At this point, it’s not just presidents and governors who stand in the way of a return to normal, although their opposition to the draconian lockdowns they’ve implemented with remarkable ease would certainly help. It’s our new obsession with Fauci’s every word far beyond the confines of the White House coronavirus task force. What help is it if a state governor repeals a mask mandate only for your local mayor to implement his own? What good is the total absence of a government mask mandate if your local establishments mandate their own?

Of course, the latter way of operating is always how things should have been, where a free society allows an educated public to decide what’s best in their own interest. If nothing else has been made clear in the last year, however, it’s the United States is no longer actually a free society.

There will be no return to normal for as long as Dr. Fauci’s word reigns supreme. There’s too large a population that now just wants the government to tell them exactly what to do, accepting the pandemic era as a new normal while demanding everybody else live their lives in a way to afford them absolute zero risk. Like Fauci, these types usually haven’t worried about a forgone paycheck amid endless lockdowns.

“If normality means exactly the way things were before we had this happen to us, I mean, I can’t predict that,” Fauci said on CNN on when the U.S. could return to normal, as if the decision were up to him — which, at this point, it is.

Viral infections, Fauci said, must be “to a baseline that’s so low it is virtually no threat” to even consider normality. Then he went on to raise hysteria about new variants, which will allow Fauci to extend the lockdown timeline indefinitely.

There’ll always be a new variant around the corner. There’ll always be another excuse for a new lockdown. That’s the precedent that’s been set. That’s the new normal, even as one professor at Johns Hopkins University estimates the United States will reach herd immunity by April.

On masks, Fauci says Americans ought to prepare to wear them through 2022. In fact, he went on the “Today” show to teach Americans how to wear two masks just less than a year later after infamously telling the public in March 2020, “there’s no reason to be walking around with a mask.”

Vaccination status, on the other hand, doesn’t render a golden ticket for Americans to return to restaurants and movie theatres in Fauci’s world, or even a ticket to drop the mask.

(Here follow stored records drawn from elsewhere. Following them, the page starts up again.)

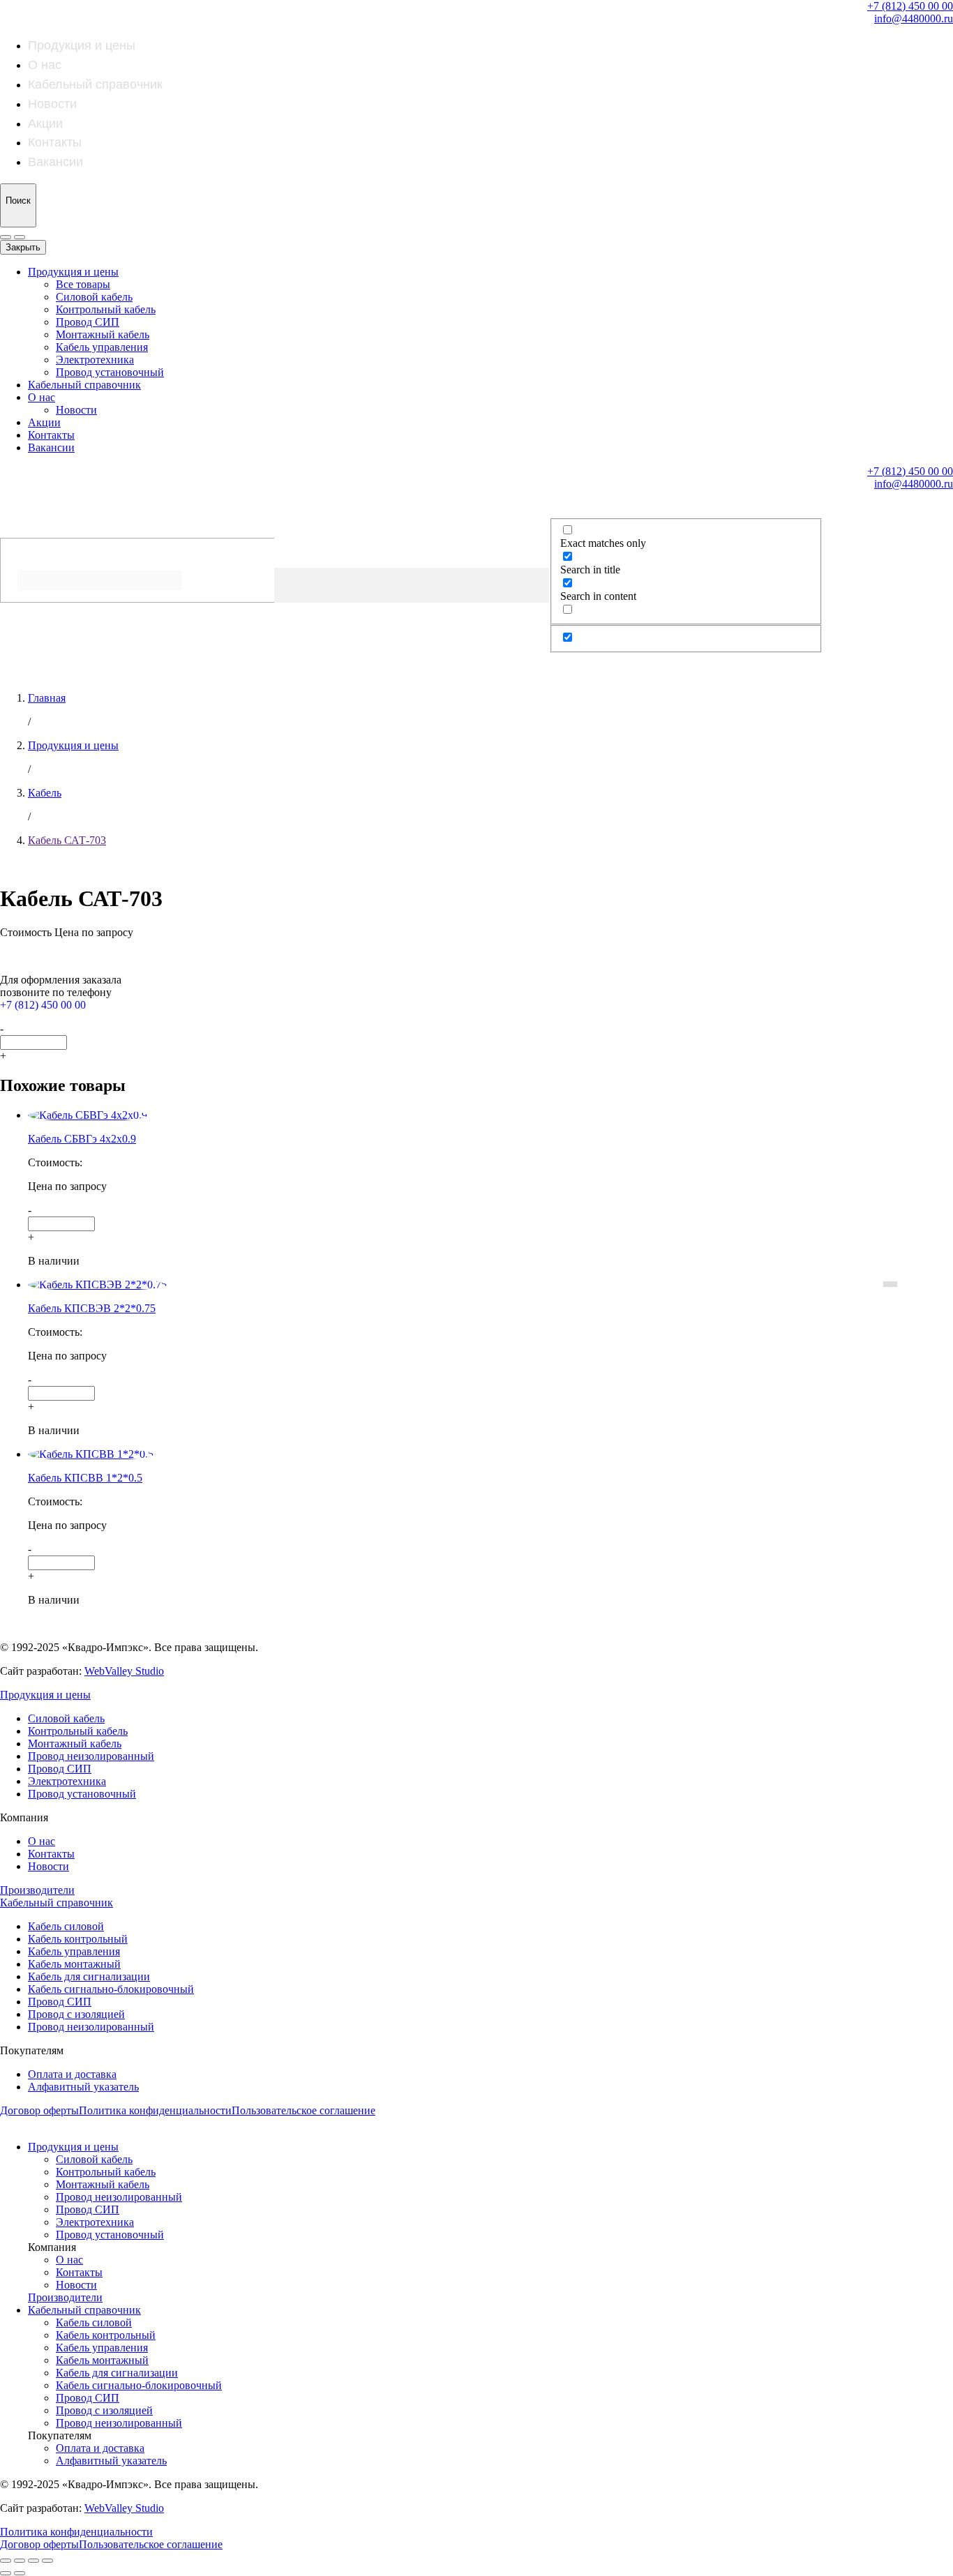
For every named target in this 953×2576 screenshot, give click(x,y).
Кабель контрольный (78, 1939)
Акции (45, 123)
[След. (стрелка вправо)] (19, 2573)
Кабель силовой (66, 1926)
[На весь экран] (33, 2561)
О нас (44, 65)
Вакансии (55, 162)
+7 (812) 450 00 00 (910, 6)
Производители (37, 1890)
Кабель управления (102, 347)
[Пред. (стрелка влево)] (5, 2573)
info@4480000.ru (913, 18)
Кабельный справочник (95, 84)
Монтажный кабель (102, 334)
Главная (47, 698)
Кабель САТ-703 (67, 840)
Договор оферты (39, 2110)
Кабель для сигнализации (89, 1976)
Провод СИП (87, 322)
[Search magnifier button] (14, 617)
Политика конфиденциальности (155, 2110)
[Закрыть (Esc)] (5, 2561)
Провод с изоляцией (76, 2014)
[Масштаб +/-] (47, 2561)
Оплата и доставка (72, 2074)
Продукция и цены (81, 45)
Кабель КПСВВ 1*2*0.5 (85, 1478)
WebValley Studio (124, 1671)
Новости (52, 104)
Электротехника (95, 360)
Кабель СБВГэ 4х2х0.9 (82, 1139)
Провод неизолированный (91, 1756)
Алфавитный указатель (83, 2087)
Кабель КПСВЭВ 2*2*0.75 (92, 1308)
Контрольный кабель (106, 309)
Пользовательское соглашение (303, 2110)
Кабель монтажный (74, 1964)
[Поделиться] (19, 2561)
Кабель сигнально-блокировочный (111, 1989)
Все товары (83, 284)
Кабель (44, 793)
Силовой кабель (94, 297)
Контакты (55, 142)
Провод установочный (110, 372)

Meanwhile, Fauci has been one of the most inconsistent individuals on the coronavirus of the past year. Vaccines and masks aside, Fauci flip-flopped on schools, as outlined by independent journalist Jordan Schactel, demanding schools be closed then open based on local infections then primarily online then back in-person if community infection rates are low then closed in-person. Then he claimed he always said schools should be open.

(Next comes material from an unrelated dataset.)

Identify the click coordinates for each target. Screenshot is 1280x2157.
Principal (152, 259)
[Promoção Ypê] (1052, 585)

On protests last summer, such as the militant Black Lives Matter protests excused and encouraged by leftist reporters and politicians, the nation’s preeminent COVID authority told House lawmakers, “I’m not in a position to determine what the government can do in a forceful way,” then demanded church choirs shut their mouths

“Choirs should refrain from singing,” Fauci said. “When you sing and you project your voice, the aerosols of the virus come out.”

Fauci has been critical of governors who rebuke his demands while propping up leftist governors who obeyed them, much to their expense.

“We know that when you do it properly, you bring down those cases. We have done it. We have done it in New York,” Fauci told PBS in July, touting Gov. Andrew Cuomo for the next six months before legacy media finally picked up on the governor’s nursing home scandal, the severity of which Cuomo covered up.

But the numbers don’t lie. New York is home to the highest death rate in the country.